SUPPLIED MATERIAL:
(begin)

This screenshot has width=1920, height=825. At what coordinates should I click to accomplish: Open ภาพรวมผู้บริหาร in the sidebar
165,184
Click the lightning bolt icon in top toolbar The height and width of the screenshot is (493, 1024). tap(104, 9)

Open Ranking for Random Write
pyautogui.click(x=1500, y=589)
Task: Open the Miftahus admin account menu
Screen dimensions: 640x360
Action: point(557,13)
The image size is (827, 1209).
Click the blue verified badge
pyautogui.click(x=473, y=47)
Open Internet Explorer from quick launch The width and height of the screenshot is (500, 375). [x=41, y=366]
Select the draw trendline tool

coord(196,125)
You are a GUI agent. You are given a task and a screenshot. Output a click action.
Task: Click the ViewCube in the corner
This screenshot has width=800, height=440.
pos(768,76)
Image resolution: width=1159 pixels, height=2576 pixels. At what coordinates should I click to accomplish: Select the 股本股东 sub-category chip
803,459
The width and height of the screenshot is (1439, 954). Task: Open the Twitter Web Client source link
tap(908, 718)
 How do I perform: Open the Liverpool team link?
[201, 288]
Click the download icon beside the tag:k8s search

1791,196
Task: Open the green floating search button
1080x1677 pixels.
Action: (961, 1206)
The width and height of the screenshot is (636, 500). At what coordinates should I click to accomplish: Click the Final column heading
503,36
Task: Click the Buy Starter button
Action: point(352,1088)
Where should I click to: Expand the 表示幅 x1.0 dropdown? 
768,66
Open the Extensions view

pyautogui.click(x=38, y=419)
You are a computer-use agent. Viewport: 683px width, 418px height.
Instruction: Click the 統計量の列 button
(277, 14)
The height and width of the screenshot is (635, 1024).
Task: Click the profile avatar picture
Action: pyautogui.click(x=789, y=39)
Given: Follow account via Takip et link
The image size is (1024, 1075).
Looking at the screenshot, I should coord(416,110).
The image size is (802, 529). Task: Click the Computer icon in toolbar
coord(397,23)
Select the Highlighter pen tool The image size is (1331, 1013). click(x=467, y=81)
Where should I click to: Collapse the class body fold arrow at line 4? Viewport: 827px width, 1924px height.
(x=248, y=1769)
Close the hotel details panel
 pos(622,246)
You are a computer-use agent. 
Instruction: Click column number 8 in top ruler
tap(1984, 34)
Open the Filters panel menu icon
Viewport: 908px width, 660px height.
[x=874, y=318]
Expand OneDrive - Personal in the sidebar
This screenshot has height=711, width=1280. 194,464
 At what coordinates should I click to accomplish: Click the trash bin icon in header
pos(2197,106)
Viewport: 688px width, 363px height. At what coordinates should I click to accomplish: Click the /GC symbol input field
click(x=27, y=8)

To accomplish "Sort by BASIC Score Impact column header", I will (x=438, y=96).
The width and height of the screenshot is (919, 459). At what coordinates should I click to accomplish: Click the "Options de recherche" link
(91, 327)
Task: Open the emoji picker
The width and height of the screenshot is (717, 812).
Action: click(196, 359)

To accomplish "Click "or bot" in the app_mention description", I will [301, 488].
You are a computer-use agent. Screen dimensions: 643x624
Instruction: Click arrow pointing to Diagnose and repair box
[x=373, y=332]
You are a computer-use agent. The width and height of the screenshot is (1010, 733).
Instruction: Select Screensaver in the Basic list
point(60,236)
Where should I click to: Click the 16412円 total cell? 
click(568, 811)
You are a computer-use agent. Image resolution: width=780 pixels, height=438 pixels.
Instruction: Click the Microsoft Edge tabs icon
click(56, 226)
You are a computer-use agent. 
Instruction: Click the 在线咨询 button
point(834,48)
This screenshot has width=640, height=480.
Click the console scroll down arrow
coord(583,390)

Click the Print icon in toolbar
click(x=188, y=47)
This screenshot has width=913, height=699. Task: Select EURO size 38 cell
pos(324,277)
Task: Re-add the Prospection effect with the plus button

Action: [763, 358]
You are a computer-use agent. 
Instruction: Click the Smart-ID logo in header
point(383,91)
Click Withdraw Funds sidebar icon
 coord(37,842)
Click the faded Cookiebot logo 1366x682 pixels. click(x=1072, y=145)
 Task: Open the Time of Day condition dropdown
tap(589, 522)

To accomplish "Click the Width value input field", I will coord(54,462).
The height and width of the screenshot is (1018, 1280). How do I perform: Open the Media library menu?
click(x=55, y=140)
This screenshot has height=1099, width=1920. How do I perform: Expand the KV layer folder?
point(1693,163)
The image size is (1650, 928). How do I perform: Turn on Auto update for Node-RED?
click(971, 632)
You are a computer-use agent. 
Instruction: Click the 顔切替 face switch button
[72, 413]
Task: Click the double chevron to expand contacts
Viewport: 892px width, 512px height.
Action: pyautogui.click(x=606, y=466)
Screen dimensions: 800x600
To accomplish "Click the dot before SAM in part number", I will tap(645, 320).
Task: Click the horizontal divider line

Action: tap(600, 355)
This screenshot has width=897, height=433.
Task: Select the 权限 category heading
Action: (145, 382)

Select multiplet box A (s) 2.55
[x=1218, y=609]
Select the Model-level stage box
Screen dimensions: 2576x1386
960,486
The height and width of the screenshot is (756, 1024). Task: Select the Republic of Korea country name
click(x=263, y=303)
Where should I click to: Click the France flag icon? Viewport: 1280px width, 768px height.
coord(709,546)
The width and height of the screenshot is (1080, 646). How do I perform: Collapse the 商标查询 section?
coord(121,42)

(end)

SET EXERCISE: Could you quote all of the lines above verbatim, with nothing changed?

RESULT OF THE TASK:
This screenshot has width=1920, height=825. At what coordinates should I click to accomplish: Open ภาพรวมผู้บริหาร in the sidebar
165,184
Click the lightning bolt icon in top toolbar The height and width of the screenshot is (493, 1024). tap(104, 9)

Open Ranking for Random Write
pyautogui.click(x=1500, y=589)
Task: Open the Miftahus admin account menu
Screen dimensions: 640x360
Action: point(557,13)
The image size is (827, 1209).
Click the blue verified badge
pyautogui.click(x=473, y=47)
Open Internet Explorer from quick launch The width and height of the screenshot is (500, 375). [x=41, y=366]
Select the draw trendline tool

coord(196,125)
You are a GUI agent. You are given a task and a screenshot. Output a click action.
Task: Click the ViewCube in the corner
This screenshot has width=800, height=440.
pos(768,76)
Image resolution: width=1159 pixels, height=2576 pixels. At what coordinates should I click to accomplish: Select the 股本股东 sub-category chip
803,459
The width and height of the screenshot is (1439, 954). Task: Open the Twitter Web Client source link
tap(908, 718)
 How do I perform: Open the Liverpool team link?
[201, 288]
Click the download icon beside the tag:k8s search

1791,196
Task: Open the green floating search button
1080x1677 pixels.
Action: (961, 1206)
The width and height of the screenshot is (636, 500). At what coordinates should I click to accomplish: Click the Final column heading
503,36
Task: Click the Buy Starter button
Action: point(352,1088)
Where should I click to: Expand the 表示幅 x1.0 dropdown? 
768,66
Open the Extensions view

pyautogui.click(x=38, y=419)
You are a computer-use agent. Viewport: 683px width, 418px height.
Instruction: Click the 統計量の列 button
(277, 14)
The height and width of the screenshot is (635, 1024).
Task: Click the profile avatar picture
Action: pyautogui.click(x=789, y=39)
Given: Follow account via Takip et link
The image size is (1024, 1075).
Looking at the screenshot, I should coord(416,110).
The image size is (802, 529). Task: Click the Computer icon in toolbar
coord(397,23)
Select the Highlighter pen tool The image size is (1331, 1013). click(x=467, y=81)
Where should I click to: Collapse the class body fold arrow at line 4? Viewport: 827px width, 1924px height.
(x=248, y=1769)
Close the hotel details panel
 pos(622,246)
You are a computer-use agent. 
Instruction: Click column number 8 in top ruler
tap(1984, 34)
Open the Filters panel menu icon
Viewport: 908px width, 660px height.
[x=874, y=318]
Expand OneDrive - Personal in the sidebar
This screenshot has height=711, width=1280. 194,464
 At what coordinates should I click to accomplish: Click the trash bin icon in header
pos(2197,106)
Viewport: 688px width, 363px height. At what coordinates should I click to accomplish: Click the /GC symbol input field
click(x=27, y=8)

To accomplish "Sort by BASIC Score Impact column header", I will (x=438, y=96).
The width and height of the screenshot is (919, 459). At what coordinates should I click to accomplish: Click the "Options de recherche" link
(91, 327)
Task: Open the emoji picker
The width and height of the screenshot is (717, 812).
Action: click(196, 359)

To accomplish "Click "or bot" in the app_mention description", I will [301, 488].
You are a computer-use agent. Screen dimensions: 643x624
Instruction: Click arrow pointing to Diagnose and repair box
[x=373, y=332]
You are a computer-use agent. The width and height of the screenshot is (1010, 733).
Instruction: Select Screensaver in the Basic list
point(60,236)
Where should I click to: Click the 16412円 total cell? 
click(568, 811)
You are a computer-use agent. Image resolution: width=780 pixels, height=438 pixels.
Instruction: Click the Microsoft Edge tabs icon
click(56, 226)
You are a computer-use agent. 
Instruction: Click the 在线咨询 button
point(834,48)
This screenshot has width=640, height=480.
Click the console scroll down arrow
coord(583,390)

Click the Print icon in toolbar
click(x=188, y=47)
This screenshot has width=913, height=699. Task: Select EURO size 38 cell
pos(324,277)
Task: Re-add the Prospection effect with the plus button

Action: [763, 358]
You are a computer-use agent. 
Instruction: Click the Smart-ID logo in header
point(383,91)
Click Withdraw Funds sidebar icon
 coord(37,842)
Click the faded Cookiebot logo 1366x682 pixels. click(x=1072, y=145)
 Task: Open the Time of Day condition dropdown
tap(589, 522)

To accomplish "Click the Width value input field", I will coord(54,462).
The height and width of the screenshot is (1018, 1280). How do I perform: Open the Media library menu?
click(x=55, y=140)
This screenshot has height=1099, width=1920. How do I perform: Expand the KV layer folder?
point(1693,163)
The image size is (1650, 928). How do I perform: Turn on Auto update for Node-RED?
click(971, 632)
You are a computer-use agent. 
Instruction: Click the 顔切替 face switch button
[72, 413]
Task: Click the double chevron to expand contacts
Viewport: 892px width, 512px height.
Action: pyautogui.click(x=606, y=466)
Screen dimensions: 800x600
To accomplish "Click the dot before SAM in part number", I will tap(645, 320).
Task: Click the horizontal divider line

Action: tap(600, 355)
This screenshot has width=897, height=433.
Task: Select the 权限 category heading
Action: (145, 382)

Select multiplet box A (s) 2.55
[x=1218, y=609]
Select the Model-level stage box
Screen dimensions: 2576x1386
960,486
The height and width of the screenshot is (756, 1024). Task: Select the Republic of Korea country name
click(x=263, y=303)
Where should I click to: Click the France flag icon? Viewport: 1280px width, 768px height.
coord(709,546)
The width and height of the screenshot is (1080, 646). How do I perform: Collapse the 商标查询 section?
coord(121,42)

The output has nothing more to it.